Lack of Size, Experience Key against Oklahoma

No. 7 San Diego State (22-10) will have their hands against No. 10 Oklahoma (20-11) when the two teams tip off at 6:20 p.m. PST on Friday night in Philadelphia, PA...

No. 7 San Diego State (22-10) will have their hands against No. 10 Oklahoma (20-11) when the two teams tip off at 6:20 p.m. PST on Friday night in Philadelphia, PA.

"Lon Kruger's basics are never compromised," SDSU head coach Steve Fisher said of Oklahoma. "They're very good defensively, they pressure you hard and they don't beat themselves."

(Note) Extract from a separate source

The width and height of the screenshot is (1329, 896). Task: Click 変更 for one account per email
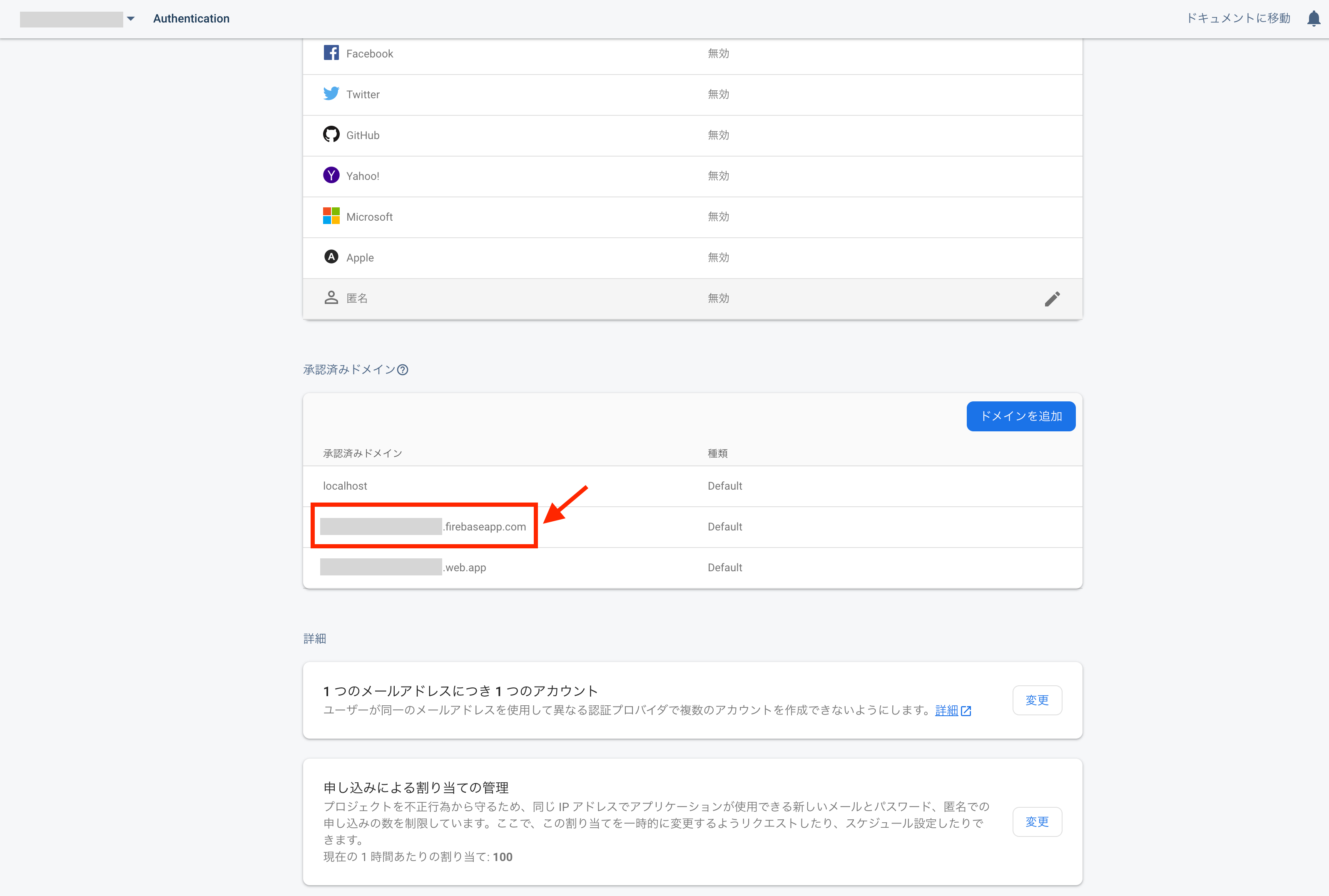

Forward Romero Osby, who is averaging 15.8 points on 52.2% shooting along with 7 rebounds, leads Oklahoma.

"He's really, really good," Fisher explained. "He knows how to play. I read a lot about him, and he seems like the kind of player that every coach would love to have. His demeanor, what he says, what's important.

"He's a hard guard. He's a very difficult guy to guard. He can put it to the floor, he can shoot it on you facing you to 18, 20 feet. He gets to the free-throw line. And as you said, as the season has gone on, the ball-- when he doesn't touch the ball, it's a rarity in their half-court setup."

SDSU forward JJ O'Brien should get the first shot at Osby, another hybrid forward, and eventually could see the Aztecs top player, Jamaal Franklin, matched up with the Sooners senior.

"He's strong," Franklin said. "He plays real hard and is consistent shooting the mid-range jumper. He's aggressive going to the basket too. I definitely respect him as a player."

One thing San Diego State has struggled with all season has been with the size inside of the opposition.

Osby only stands at 6-foot-8 and there isn't much more size when you look up and down the Sooners roster.

"I noticed they're not too much bigger than us," Franklin added. "They shoot mid-range shots really well. Their guards look to penetrate every time, and they're fast and quick. They're athletic. We're definitely going to have to get a body on them, box out, and try to out-rebound them."

Oklahoma will start 6-foot-9 junior forward Amath M'Baye, 10.1 points and 5.2 rebounds per game, alongside Osby. 6-foot-8 senior Andrew Fitzgerald is the only other "big" that receives minutes off the bench.

"It makes it equal for us, because I wouldn't say that we have a true center on our team either," Franklin explained. "(Oklahoma) is a real athletic team that likes to play above the rim. Their system is real cool. They like to spread the floor and play pick-and-roll like we did last season. So it should be really interesting playing against them on Friday."

Experience

While Oklahoma and San Diego State are similar in size, they aren't in experience.

Osby is the lone Sooner to play in March Madness. He played in three tournament games during his freshman and sophomore season at Mississippi State (41 minutes of action).

"You would hope that experience would have a little impact," Fisher said. "I know Oklahoma hasn't been (to the tournament) for a while. We've got a bit of experience. I think if you want to pick, you would rather have very good players with no experience rather than players with just experience. But I think we've got very good players with experience. So hopefully, it will have a subtle impact and help us a little bit."

While the Aztecs have four straight NCAA tournament appearances with senior shooting guard Chase Tapley being an integral part of each team. Franklin and James Rahon have also both been to three straight big dances.

"It plays a big factor, because a lot of people when they're first there," Franklin said. "They're excited and nervous. We've already been there and got our first-time jitters out. We're just ready to play, and we're not really looking at it as the NCAA Tournament, we're looking at it as business."

Shooting Woes

Struggling.

That's the simplest and nicest way to put how San Diego State has been shooting in the past five games.

Aztecs are 104-of-281 (37.0%) from the field and 22-of-94 (23.4%) beyond the three-point stripe.

"It's definitely frustrating when you have wide-open shots and you're not making them," Franklin said. "But at the same time, you have to shoot like you've been making all of them. You can't stop shooting them, because when you do that, it makes a good shot turn into a worse shot. You've just got to keep putting time in at practice and keep working on our game so we can make those shots when it matters."

Oklahoma has been efficient on the defensive end, holding opponents to 66.2 points per game on 41.7% shooting and 32.7% from beyond the arc.